Our discussion of Necessary Lies, by Diane Chamberlain, started quietly but had moments of intense passion. Our first responder said she liked the book—she found it so easy to read that it didn’t seem like a book club book! This prompted a discussion about “good literature” versus “popular.” One member had a professor who kept murder mysteries hidden in a closet! Another member said she is often bothered by long, detailed descriptions that don’t necessarily add to the story and wondered if that was a trademark of some “good” literature that made it hard to read.

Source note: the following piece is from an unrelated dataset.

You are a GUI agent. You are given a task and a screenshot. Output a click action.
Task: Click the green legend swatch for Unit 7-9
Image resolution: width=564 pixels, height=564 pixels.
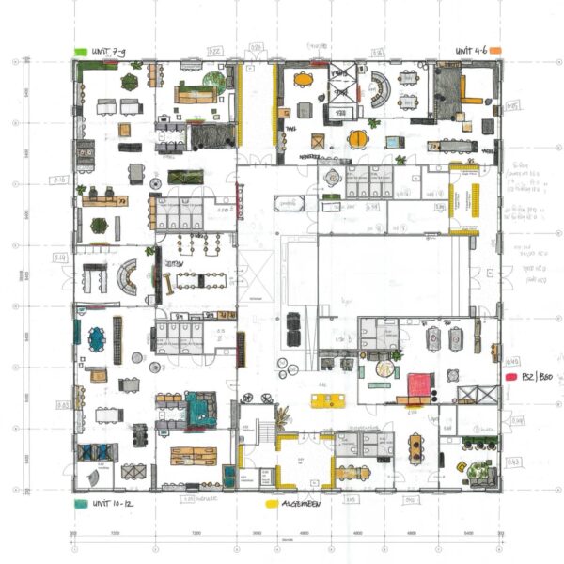coord(81,50)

We discussed James Patterson, a highly popular and prolific author, as well as our next book club pick, Landline, by Rainbow Rowell, which will give us the opportunity again to discuss our expectations and likes for entertainment and more.
Our second responder liked that Necessary Lies was filled with dialog and personal thoughts and discussions. She cared about the characters. She had lived in North Carolina, working on a doctoral thesis. She had travelled to schools in some poor areas, giving intelligence tests to young children, and she had had no knowledge of the Eugenics Program. Now she can’t help but wonder if she wasn’t somehow complicit in the selection of children for sterilization.

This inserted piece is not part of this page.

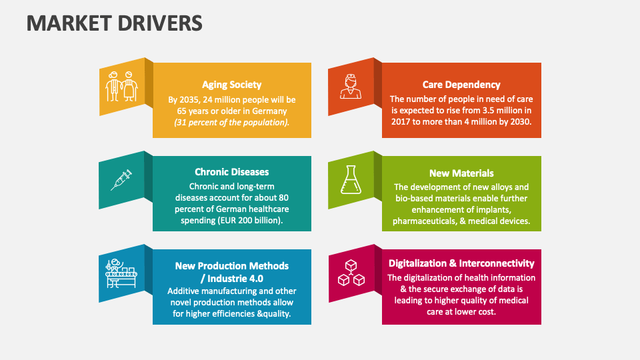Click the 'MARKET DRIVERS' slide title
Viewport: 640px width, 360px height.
114,23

Another member shared that eugenics programs continue in other parts of the world, amounting to genocide. Our own government admitted to the sterilization of “3,406 American Indian women without their permission between 1973 and 1976.” She said this is the equivalent of one in four Native American women, significantly impacting the gene-pool for native people in the United States, and her anger was palpable.
The author included a link to a video of the actual North Carolina hearing she mentions at the end of her book and one of our members watched the entire two and half hour video. She was still powerfully moved by the stories and the reality behind the fiction in Necessary Lies.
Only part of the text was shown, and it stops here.